Whatever the answer, it probably would be different than what actually happened Wednesday, when 
news cycles were dominated instead by Donald Trump’s failure to endorse either House Speaker Paul Ryan or Arizona Sen. John McCain in their re-election bids, despite their endorsement of him, of his ordering that a crying baby be removed from a room (perhaps only in jest, who knows?), and of his vague concerns that the election might be rigged.

By Wednesday afternoon, the cash payment had gotten Trump’s attention. He responded predictably by blaming Hillary Clinton for it.

She resigned as secretary of state in 2013. The payment was made in January of this year.

My point isn’t to play favorites in a presidential year when no candidate seems appealing. Clinton hasn’t exactly taken pains to elevate discussions, either.

Rather, the point is that serious foreign policy questions will confront whoever occupies the White House on Jan. 20, and yet we’re engulfed in irrelevant and childish prattle.

The Obama administration insists the $400 million was not ransom, even though Iranian officials are not shy about calling it that. “Ransom” is a loaded word for a government. It can lead to more hostage-taking, especially when the wealthiest nation on earth is paying.

So, was Obama’s policy of engagement with a repressive enemy wise, and was the nuclear deal it produced effective or just another failed attempt to extract concessions from an untrustworthy foe?

If unwise, then what would be a better alternative for dealing with Iran or any other troubling regime?

What should be done about Venezuela, an oil-rich nation teetering on the brink of economic disaster, where a general who has been indicted by a U.S. court on drug charges was just named foreign minister? How does the United States contain North Korea? What is the best way to destroy ISIS while protecting the homeland? Was it wise to relax travel restrictions to Cuba at a time when dissidents remain imprisoned?

These are substantive questions. But suggest they take center stage and you feel like a student coaxing classmates to behave when the teacher has stepped out and spit wads fill the air.

Believe it or not, the candidates have positions on many of these issues, but without a robust debate, these won’t be clarified or refined, and voters won’t understand them.

I’m guessing the official debates this fall won’t help matters much, either.

Only four years ago, former presidents George W. Bush and Bill Clinton spoke at a conference in Salt Lake City about the need for greater civility in Washington and elsewhere. Clinton was under fire for having made a mildly positive comment about Mitt Romney on CNN.

That seems as quaint today as some Broadway production portraying distant American political history. Was it really four years ago or some time in the Gilded Age?

2012 is as relevant to this year’s campaign as Mary Poppins was to the actual life of a chimney sweep in 19th century London.

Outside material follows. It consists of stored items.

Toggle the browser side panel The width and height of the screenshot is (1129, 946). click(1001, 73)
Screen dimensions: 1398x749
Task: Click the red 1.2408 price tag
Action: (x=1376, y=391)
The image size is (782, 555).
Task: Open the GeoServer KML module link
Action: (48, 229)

Students of political science have long viewed Lyndon Johnson’s “Daisy” ad in 1964 as a great example of effective negative advertising. It portrayed Barry Goldwater as someone who might ignite a nuclear war without ever mentioning his name.

It was subtle, effective, years ahead of its time, and also unfair. But at least it concerned an important question during a dangerous part of the Cold War.

This year, personal attacks have all the subtlety of the ice bucket challenge — if the point was to throw buckets of ice on other people.

In the past, the character question was just that – one question out of many in a race where combatants tried to look presidential. This year it isn’t really a question, but an accusation, and it is swallowing all other questions whole.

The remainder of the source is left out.